As verdadeiras razões da saída de Mário Centeno do Governo só um dia mais tarde se saberão, talvez nas memórias do ex-ministro das Finanças, se um dia decidir escrevê-las.
Até lá, especula-se sobre as causas desta baixa de peso no Governo de António Costa. Zanga, cansaço ou ambição por outros cargos mais bem remunerados? Enfim, um leque de razões à medida da criatividade de jornalistas e comentadores.
A verdade é que nem o ex-ministro nem o chefe do Governo quiseram esclarecer a demissão, ficando-se Mário Centeno pelo simples “fim de ciclo”, e António Costa pelos agradecimentos da praxe.
Vejamos então o “fim de ciclo” de que fala Centeno.
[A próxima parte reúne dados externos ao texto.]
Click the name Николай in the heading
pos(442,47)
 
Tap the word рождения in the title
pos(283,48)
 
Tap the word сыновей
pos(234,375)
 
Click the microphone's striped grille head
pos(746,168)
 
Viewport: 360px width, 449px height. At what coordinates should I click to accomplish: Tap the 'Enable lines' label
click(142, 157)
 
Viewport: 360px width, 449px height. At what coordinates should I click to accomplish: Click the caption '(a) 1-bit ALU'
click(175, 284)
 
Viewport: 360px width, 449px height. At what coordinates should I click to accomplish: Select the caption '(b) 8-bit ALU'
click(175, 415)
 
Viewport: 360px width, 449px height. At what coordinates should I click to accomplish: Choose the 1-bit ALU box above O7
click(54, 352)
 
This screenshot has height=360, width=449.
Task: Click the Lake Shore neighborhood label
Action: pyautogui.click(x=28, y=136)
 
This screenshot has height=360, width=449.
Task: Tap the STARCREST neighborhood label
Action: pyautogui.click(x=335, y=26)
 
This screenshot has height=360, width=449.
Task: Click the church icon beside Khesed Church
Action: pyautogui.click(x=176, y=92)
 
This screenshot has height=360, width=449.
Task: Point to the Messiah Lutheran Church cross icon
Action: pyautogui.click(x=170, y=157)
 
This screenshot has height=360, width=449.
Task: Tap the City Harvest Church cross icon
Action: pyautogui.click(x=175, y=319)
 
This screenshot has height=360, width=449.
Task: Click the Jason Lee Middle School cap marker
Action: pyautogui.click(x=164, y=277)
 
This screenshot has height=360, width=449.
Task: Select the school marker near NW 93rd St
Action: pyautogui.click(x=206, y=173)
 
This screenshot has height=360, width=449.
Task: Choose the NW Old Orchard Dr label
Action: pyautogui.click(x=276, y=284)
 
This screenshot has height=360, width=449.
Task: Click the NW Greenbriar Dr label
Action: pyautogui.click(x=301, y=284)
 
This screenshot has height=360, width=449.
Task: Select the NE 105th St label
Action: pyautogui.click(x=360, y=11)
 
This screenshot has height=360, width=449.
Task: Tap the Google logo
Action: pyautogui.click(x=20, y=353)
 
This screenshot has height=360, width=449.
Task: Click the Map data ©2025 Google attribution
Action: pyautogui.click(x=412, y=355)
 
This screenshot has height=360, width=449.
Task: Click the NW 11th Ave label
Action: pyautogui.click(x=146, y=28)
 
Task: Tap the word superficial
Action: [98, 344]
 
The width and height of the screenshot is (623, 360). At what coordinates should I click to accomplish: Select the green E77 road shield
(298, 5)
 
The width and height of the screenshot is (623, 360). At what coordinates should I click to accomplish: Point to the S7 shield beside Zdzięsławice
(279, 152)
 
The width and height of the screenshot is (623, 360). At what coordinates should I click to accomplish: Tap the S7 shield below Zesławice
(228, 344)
Será difícil entender esta justificação, uma vez que o que acontece é exatamente estarmos a meio de uma situação de gravíssima crise, causada pela pandemia, que exigiria que os responsáveis pelas áreas mais diretamente envolvidas permanecessem nos seus postos, para que foram nomeados há apenas oito meses.
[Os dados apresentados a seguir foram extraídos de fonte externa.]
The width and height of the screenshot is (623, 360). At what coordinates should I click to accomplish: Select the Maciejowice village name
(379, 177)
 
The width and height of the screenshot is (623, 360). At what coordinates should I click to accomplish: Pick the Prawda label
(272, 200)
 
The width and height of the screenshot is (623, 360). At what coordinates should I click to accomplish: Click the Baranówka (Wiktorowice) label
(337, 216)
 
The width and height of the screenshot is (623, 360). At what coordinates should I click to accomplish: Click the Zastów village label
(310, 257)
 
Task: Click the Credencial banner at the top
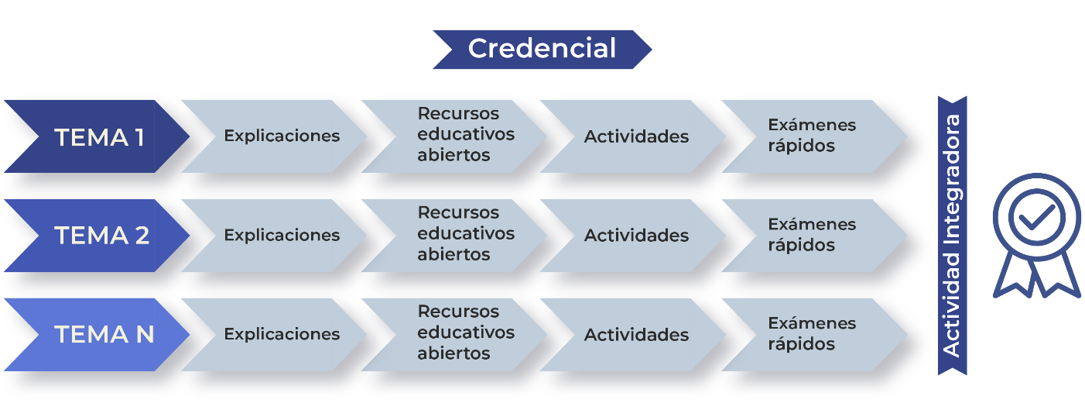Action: (x=542, y=50)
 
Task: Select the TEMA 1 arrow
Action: (x=97, y=136)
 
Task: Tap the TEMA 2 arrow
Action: (x=97, y=236)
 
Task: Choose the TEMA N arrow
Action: (x=97, y=335)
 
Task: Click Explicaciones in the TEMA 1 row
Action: (x=282, y=136)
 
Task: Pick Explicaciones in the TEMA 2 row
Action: (x=282, y=236)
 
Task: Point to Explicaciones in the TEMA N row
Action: (x=282, y=334)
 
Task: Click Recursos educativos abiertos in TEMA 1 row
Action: (x=465, y=134)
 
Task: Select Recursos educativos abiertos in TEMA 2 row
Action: (x=465, y=233)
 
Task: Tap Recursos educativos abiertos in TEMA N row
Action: (x=465, y=332)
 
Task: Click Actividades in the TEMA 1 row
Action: (x=636, y=136)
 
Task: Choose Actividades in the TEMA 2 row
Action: (x=636, y=236)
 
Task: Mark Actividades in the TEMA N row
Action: (x=636, y=334)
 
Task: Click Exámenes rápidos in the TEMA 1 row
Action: (x=812, y=136)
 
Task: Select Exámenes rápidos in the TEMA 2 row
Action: (x=812, y=234)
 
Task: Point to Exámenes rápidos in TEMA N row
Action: (x=812, y=333)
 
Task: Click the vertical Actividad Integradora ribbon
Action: (x=953, y=236)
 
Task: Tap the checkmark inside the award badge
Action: (x=1036, y=216)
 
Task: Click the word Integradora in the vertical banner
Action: (x=952, y=181)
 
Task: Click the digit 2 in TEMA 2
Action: (x=142, y=236)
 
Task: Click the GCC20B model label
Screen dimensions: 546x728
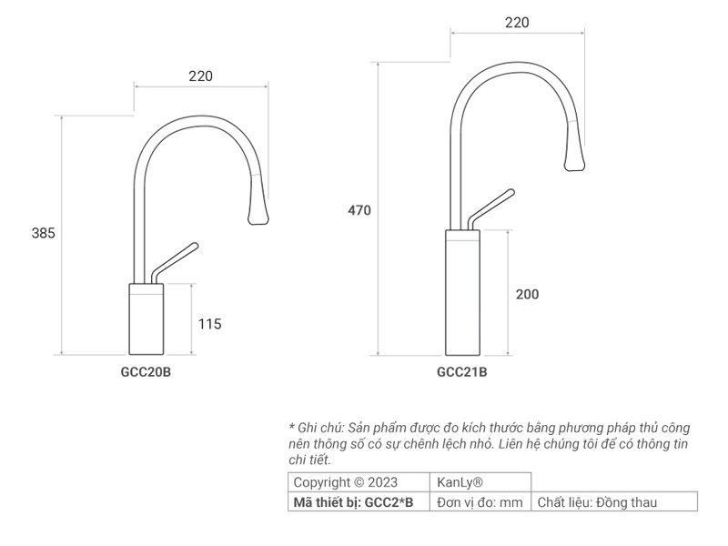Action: (x=146, y=371)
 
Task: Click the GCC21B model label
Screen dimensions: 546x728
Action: (x=462, y=371)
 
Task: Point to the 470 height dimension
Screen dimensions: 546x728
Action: (x=359, y=210)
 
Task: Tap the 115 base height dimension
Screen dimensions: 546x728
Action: (x=209, y=323)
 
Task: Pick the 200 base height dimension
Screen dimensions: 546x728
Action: (x=527, y=294)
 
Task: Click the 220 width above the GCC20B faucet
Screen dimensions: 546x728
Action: (x=201, y=76)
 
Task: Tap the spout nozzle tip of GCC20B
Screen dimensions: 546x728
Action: (x=258, y=216)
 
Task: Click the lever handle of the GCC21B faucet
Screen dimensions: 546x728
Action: (x=491, y=208)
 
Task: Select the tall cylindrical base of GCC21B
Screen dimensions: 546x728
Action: (x=462, y=293)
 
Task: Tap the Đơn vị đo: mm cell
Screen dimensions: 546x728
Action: (x=480, y=501)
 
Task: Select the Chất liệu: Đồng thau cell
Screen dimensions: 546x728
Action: (x=597, y=501)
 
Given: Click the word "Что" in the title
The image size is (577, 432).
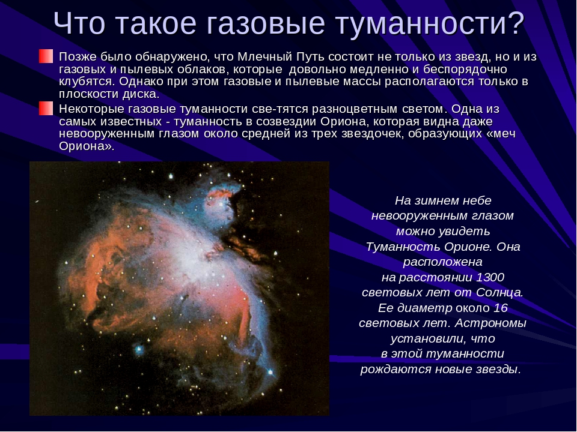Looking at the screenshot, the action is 79,23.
A não ser que, ao falar de fim de ciclo, Mário Centeno nos esteja a prevenir para o que aí vem, e não se prevê que seja algo de bom.
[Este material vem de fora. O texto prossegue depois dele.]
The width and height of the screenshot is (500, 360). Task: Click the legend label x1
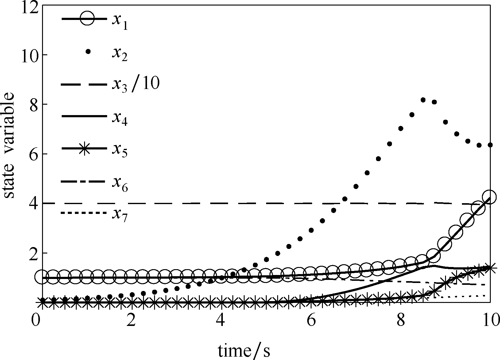[119, 21]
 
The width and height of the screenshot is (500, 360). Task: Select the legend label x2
[119, 54]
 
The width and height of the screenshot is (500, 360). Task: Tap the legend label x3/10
[135, 84]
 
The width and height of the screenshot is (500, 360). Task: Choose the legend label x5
[119, 151]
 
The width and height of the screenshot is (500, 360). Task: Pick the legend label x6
[119, 184]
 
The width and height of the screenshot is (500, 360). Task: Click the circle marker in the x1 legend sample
[87, 19]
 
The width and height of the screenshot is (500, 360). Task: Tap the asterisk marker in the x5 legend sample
[87, 149]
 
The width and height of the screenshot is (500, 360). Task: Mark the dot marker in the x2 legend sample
[88, 52]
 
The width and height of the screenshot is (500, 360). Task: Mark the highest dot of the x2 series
[423, 100]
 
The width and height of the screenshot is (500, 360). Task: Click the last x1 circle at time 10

António Costa ficou-se pelos agradecimentos, mas saiu também em defesa do ex-ministro na tão falada quanto polémica hipótese de vir a ocupar o cargo de governador do Banco de Portugal.
E perguntou: Centeno cometeu algum crime?
Evidentemente, não cometeu nenhum crime e não está sequer impossibilitado legalmente, até à data, de vir a ocupar o cargo.
E digo até à data porque o Parlamento montou um verdadeiro espetáculo com a aprovação, horas depois do anúncio da demissão de Centeno, de uma lei que impõe um período de nojo de cinco anos para quem sai do Governo diretamente para entidades reguladoras independentes e para o cargo de governador do Banco de Portugal.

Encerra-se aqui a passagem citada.